## [Page extract]

=-=-=-=-=

How cool is that? Kioxia’s hexa-level cell flash in liquid nitrogen

Kioxia research scientists have demonstrated hexa-level cell flash. That’s six bits per cell — 50 per cent more capacity than today’s QLC (four bits per cell)

A research paper describing the work was revealed at the fifth IEEE Electron Devices Technology and Manufacturing Conference (EDTM 2021) physical and virtual forum in April this year, which took place at Chengdu in China. The paper, “Cryogenic Operation of 3D Flash Memory for New Applications and Bit Cost Scaling with 6-Bit per Cell (HLC) and Beyond,” was judged to be the second-best paper at the event, and came to light in the Japanese PC Watch outlet in late July.

Today’s densest in-production flash cells are quad-level cells, having four bits per cell. This technology was achieved by starting from single-level cell (SLC) flash and increasing the number of possible threshold voltage levels in a cell:

  • SLC = 0 or 1 — meaning two states and one threshold voltage;
  • MLC = 00, 10, 01, or 11 — four states and so three threshold voltages;
  • TLC = 000, 001, 010, 011, 100, 101, 110, 111 — eight states and thus seven threshold voltages;
  • QLC = 0000, 0001, 0010, 0011, 0100, 0101, 0110, 0111, 1000, 1001, 1010, 1011, 1100, 1101, 1110, 1111 — 16 states and so 15 threshold voltages.

In general, each extra cell bit slows SSD speed and shortens its endurance. It also increases the complexity of the drive controller and the amount of error correction it has to do. 

Nexsan, Pure Storage, StorONE and VAST Data all have QLC flash arrays in production.

Kioxia has previously demonstrated penta-level cell (PLC) technology:

  • PLC = 00000, 00001, 00010, 00011, 00100, 00101, 00110, 00111, 01000, 01001, 01010, 01011, 01100, 01101, 01110, 01111, 10000, 10001, 10010, 10011, 10100, 10101, 10110, 10111, 11000, 11001, 11010, 11011, 11100, 11101, 11110, 11111 — 32 states and so 31 threshold voltages.

There has been no commercialisation of PLC NAND technology, presumably because the technology difficulties in producing PLC NAND with sufficient endurance and operational speed are currently insurmountable.

A hex-level cell will have 64 states and 63 threshold voltages — we won’t list all the binary values — and will have 20 per cent more capacity than a PLC cell. It will also have a lower endurance (PE cycles) with the raw value being 100 before the cell wears out.

Chart from Kioxia paper.

=-=-=-=-=

## [Task objective]
Reproduce the passage of the Kioxia flash article between "A research paper" and "in late July.", inclusive. Rely only on the text above.

Source data
=-=-=-=-=

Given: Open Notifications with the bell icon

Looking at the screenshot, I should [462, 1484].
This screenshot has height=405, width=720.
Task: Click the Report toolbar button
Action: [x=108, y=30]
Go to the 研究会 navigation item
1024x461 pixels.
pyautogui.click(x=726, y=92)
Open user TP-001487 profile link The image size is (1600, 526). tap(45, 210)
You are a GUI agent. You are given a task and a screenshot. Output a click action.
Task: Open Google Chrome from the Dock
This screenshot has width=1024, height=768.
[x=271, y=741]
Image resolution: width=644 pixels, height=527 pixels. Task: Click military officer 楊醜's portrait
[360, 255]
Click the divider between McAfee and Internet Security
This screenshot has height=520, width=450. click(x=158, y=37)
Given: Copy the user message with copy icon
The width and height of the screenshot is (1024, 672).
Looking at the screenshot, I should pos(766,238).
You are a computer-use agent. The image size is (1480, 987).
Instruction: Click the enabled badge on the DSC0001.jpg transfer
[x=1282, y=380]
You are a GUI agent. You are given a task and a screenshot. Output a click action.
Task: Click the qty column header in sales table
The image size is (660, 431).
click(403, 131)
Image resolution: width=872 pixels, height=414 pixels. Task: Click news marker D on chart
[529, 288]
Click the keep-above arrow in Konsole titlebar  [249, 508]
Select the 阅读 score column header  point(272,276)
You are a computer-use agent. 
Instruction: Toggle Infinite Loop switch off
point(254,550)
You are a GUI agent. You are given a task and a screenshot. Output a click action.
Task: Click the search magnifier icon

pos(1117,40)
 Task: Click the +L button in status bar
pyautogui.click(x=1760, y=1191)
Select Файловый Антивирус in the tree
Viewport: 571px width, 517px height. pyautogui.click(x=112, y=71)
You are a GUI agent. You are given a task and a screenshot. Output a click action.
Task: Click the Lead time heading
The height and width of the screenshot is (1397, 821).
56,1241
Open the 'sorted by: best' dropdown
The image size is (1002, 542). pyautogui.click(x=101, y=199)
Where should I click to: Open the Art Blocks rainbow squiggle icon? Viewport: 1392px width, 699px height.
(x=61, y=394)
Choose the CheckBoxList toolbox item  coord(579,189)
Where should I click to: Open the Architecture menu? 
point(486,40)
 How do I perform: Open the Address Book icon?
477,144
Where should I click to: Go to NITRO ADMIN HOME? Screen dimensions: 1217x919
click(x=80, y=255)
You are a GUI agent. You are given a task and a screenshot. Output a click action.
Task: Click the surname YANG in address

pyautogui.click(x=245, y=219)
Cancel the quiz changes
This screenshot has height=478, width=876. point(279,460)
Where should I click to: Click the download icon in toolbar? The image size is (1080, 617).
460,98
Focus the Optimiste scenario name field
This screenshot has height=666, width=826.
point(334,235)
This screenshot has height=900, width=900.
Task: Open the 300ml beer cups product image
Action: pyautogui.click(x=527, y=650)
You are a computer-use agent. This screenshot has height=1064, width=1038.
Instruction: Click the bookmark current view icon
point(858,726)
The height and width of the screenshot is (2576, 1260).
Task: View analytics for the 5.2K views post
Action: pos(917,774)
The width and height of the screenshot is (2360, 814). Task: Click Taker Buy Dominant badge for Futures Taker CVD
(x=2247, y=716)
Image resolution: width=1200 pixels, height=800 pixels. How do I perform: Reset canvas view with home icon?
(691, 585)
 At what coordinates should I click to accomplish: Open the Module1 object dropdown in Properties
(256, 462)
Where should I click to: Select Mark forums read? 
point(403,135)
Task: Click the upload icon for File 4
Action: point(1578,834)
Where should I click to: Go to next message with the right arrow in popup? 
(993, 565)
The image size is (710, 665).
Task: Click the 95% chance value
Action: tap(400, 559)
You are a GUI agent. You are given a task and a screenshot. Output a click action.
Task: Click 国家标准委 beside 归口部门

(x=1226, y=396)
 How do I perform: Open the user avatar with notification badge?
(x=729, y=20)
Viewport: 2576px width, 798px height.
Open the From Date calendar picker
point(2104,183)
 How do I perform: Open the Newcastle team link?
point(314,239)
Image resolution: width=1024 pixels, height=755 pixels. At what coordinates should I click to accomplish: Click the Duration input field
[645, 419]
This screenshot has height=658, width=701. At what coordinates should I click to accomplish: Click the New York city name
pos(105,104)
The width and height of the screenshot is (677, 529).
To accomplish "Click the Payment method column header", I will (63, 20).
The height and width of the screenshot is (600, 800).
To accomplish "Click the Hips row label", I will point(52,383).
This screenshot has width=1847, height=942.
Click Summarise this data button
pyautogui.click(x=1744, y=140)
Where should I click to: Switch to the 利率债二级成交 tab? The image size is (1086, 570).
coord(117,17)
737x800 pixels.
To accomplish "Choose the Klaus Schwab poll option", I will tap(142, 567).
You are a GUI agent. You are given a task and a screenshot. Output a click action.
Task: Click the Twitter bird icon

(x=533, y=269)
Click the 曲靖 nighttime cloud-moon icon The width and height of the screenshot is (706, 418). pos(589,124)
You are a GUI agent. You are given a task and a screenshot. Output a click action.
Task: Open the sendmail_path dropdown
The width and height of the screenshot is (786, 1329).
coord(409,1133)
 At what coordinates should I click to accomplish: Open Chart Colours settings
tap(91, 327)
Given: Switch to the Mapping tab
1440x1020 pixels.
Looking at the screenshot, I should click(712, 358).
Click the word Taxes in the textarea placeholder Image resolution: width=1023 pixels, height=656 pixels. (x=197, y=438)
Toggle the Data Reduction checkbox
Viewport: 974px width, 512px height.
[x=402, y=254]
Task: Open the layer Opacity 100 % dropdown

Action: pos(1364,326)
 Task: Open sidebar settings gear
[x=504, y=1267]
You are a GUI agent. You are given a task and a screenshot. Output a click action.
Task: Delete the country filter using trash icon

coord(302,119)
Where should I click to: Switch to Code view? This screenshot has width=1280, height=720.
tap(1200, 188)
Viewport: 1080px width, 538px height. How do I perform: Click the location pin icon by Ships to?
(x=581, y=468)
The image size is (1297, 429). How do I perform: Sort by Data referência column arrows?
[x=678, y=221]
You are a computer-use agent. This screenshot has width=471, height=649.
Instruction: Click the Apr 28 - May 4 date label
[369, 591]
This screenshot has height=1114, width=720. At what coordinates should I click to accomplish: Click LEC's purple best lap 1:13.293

=-=-=-=-=

## [Exercise answer]
A research paper describing the work was revealed at the fifth IEEE Electron Devices Technology and Manufacturing Conference (EDTM 2021) physical and virtual forum in April this year, which took place at Chengdu in China. The paper, “Cryogenic Operation of 3D Flash Memory for New Applications and Bit Cost Scaling with 6-Bit per Cell (HLC) and Beyond,” was judged to be the second-best paper at the event, and came to light in the Japanese PC Watch outlet in late July.